Le prince leva les mains au ciel, exaspéré, et abdiqua. Il quitta sa position pour sortir de leur planque improvisée, mettant consécutivement en mouvement ses deux idiots de coéquipiers. Ils retournèrent à la chaumière des Parkers, où ils rejoignirent May et les Gardiens confortablement installés.

Ils choisirent de ne pas s'attarder davantage à Gaoling. Selon les dires du prince, l'agitation spirituelle s'était atténuée, et avec l'évènement qu'ils venaient de vivre il leur sembla plus pertinent d'être aux côtés de l'Avatar.

La proposition fut donc faite à May de les raccompagner jusqu'à Ba Sing Se, offre qu'elle accepta avec pudeur. Loki ne montra rien de son agacement, mais sa froideur légendaire restait au beau fixe.

Ils refusèrent bien évidemment l'escorte que leur proposèrent les Gardiens.

May rassembla quelques affaires, et le bocal de Karen sous le bras, fut prête à partir.
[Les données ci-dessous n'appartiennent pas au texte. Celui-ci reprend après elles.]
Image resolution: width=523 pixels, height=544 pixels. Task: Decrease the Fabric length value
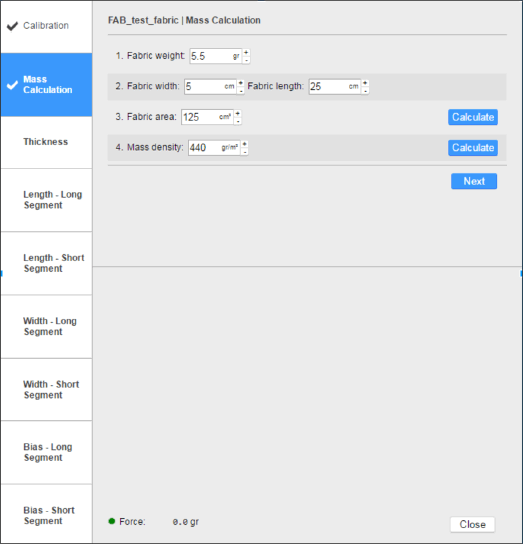point(365,90)
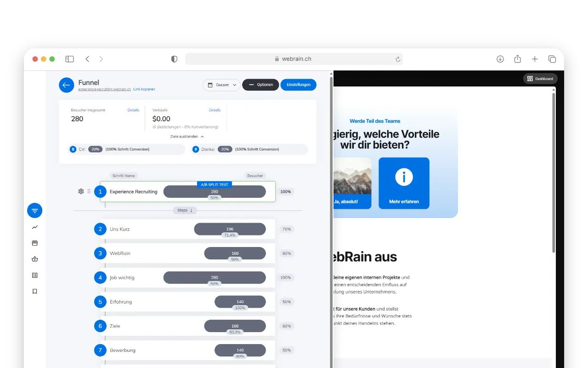Screen dimensions: 588x368
Task: Click the drag handle next to step one
Action: (89, 191)

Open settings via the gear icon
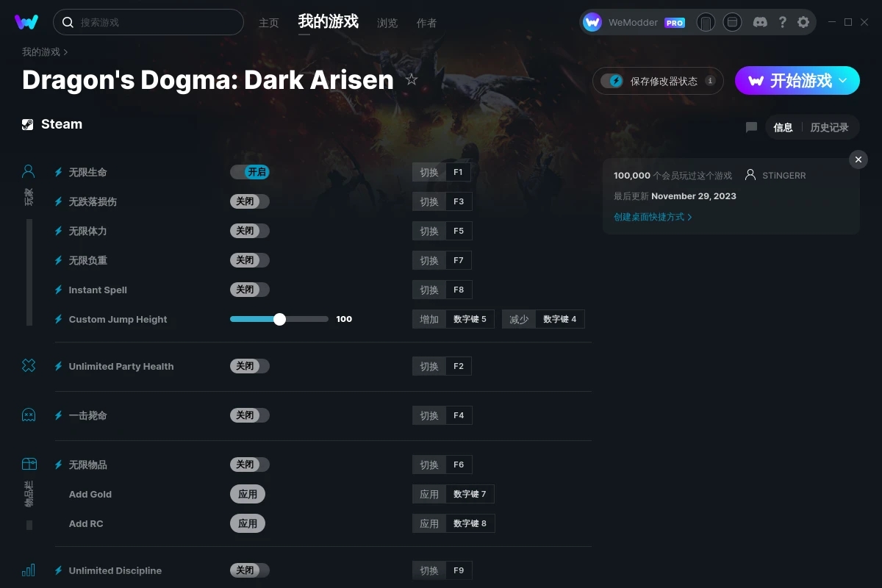803,22
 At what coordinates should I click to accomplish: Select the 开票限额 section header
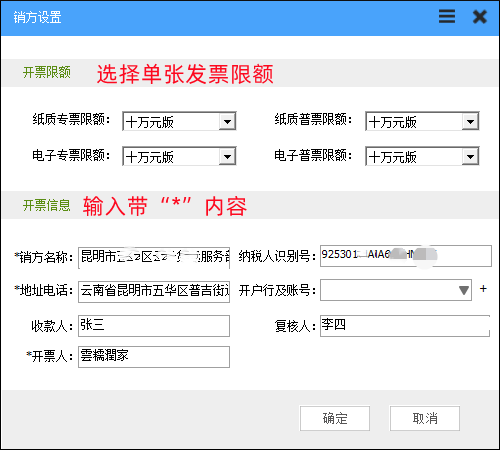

Tony l'invita à monter dans le side-car de la moto dont il avait repris les rênes, invitant poliment Loki et Steve à chevaucher ensemble la deuxième bécane. L'expression désabusée des deux maîtres valait à elle seule son pensant d'or.

Ils se mirent en route pour la clairière où ils embarquèrent dans le dirigeable, direction la capitale.